Bersama Tanpa Rasa

940 57 0
                                    

Setelah menjalani rawat inap dirumah sakit selama semalam, kini Shei tengah berbaring diranjangnya ditemani oleh Luna dan Vena. Kedua perempuan paruh baya tersebut sedari pagi terus saja berada disana tanpa ada niatan untuk beranjak, Shei hanya bisa diam mendengar segala kerepotan mommy dan calon mertuanya itu.

"Mau buah?"

"Sayur?"

"Rumah?"

"Beli pulau?"

Shei menggeleng-geleng mendengar tawaran absurd Luna, dirinya tengah berbaring lemas sempat-sempatnya diajak berinvestasi. "Mom, jangan gila deh. Shei lagi sakit, kenapa ditawarin yang aneh-aneh, sih?"

Luna tersenyum kaku, "Biasanya kamu kalo sakit gini suka minta yang aneh-aneh, makanya mommy tawarin sebelum kamu minta."

Shei melebarkan matanya, "Jing o?"

Luna mengangguk, "Kamu lupa?"

"Saking seringnya minta aneh-aneh, Shei jadi sering lupa pernah minta apa aja, Hehehe." Shei berusaha tersenyum kecil.
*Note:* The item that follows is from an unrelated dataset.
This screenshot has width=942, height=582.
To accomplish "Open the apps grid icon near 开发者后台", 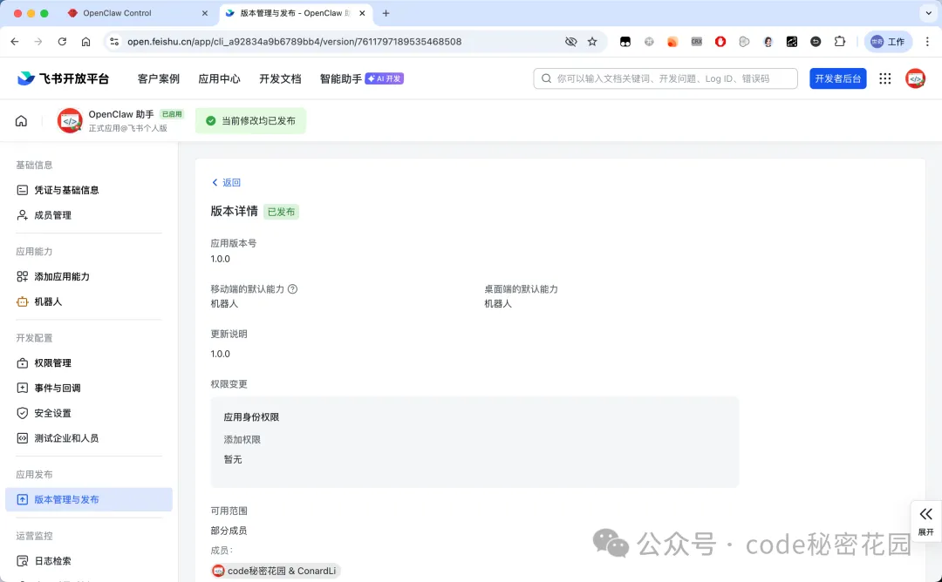I will click(884, 78).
"Agak lain ya orang kaya kalo lagi sakit. Kira-kira Shei udah sakit berapa kali, ya? Pasti propertinya udah satu kota sendiri!" Batin Kayara.
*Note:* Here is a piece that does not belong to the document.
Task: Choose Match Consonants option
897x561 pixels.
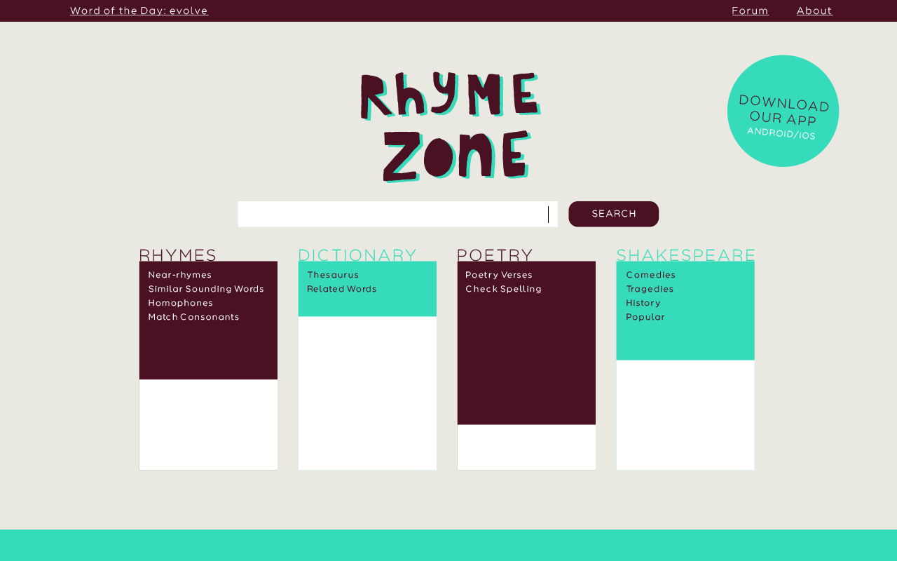Action: tap(193, 316)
"Mom, sekarang jam berapa?" Tanya Shei tiba-tiba.

"Jam empat sore, kenapa?"

"Kita kan mau dateng ke acara ulang tahun perusahaan, kenapa masih pada santai gini? Perempuan lama loh, dandannya." Shei mengingat acara yang kemarin dibicarakan.

Vena menggeleng kecil, "Kita gak jadi dateng, Shei, kan kamu lagi sakit."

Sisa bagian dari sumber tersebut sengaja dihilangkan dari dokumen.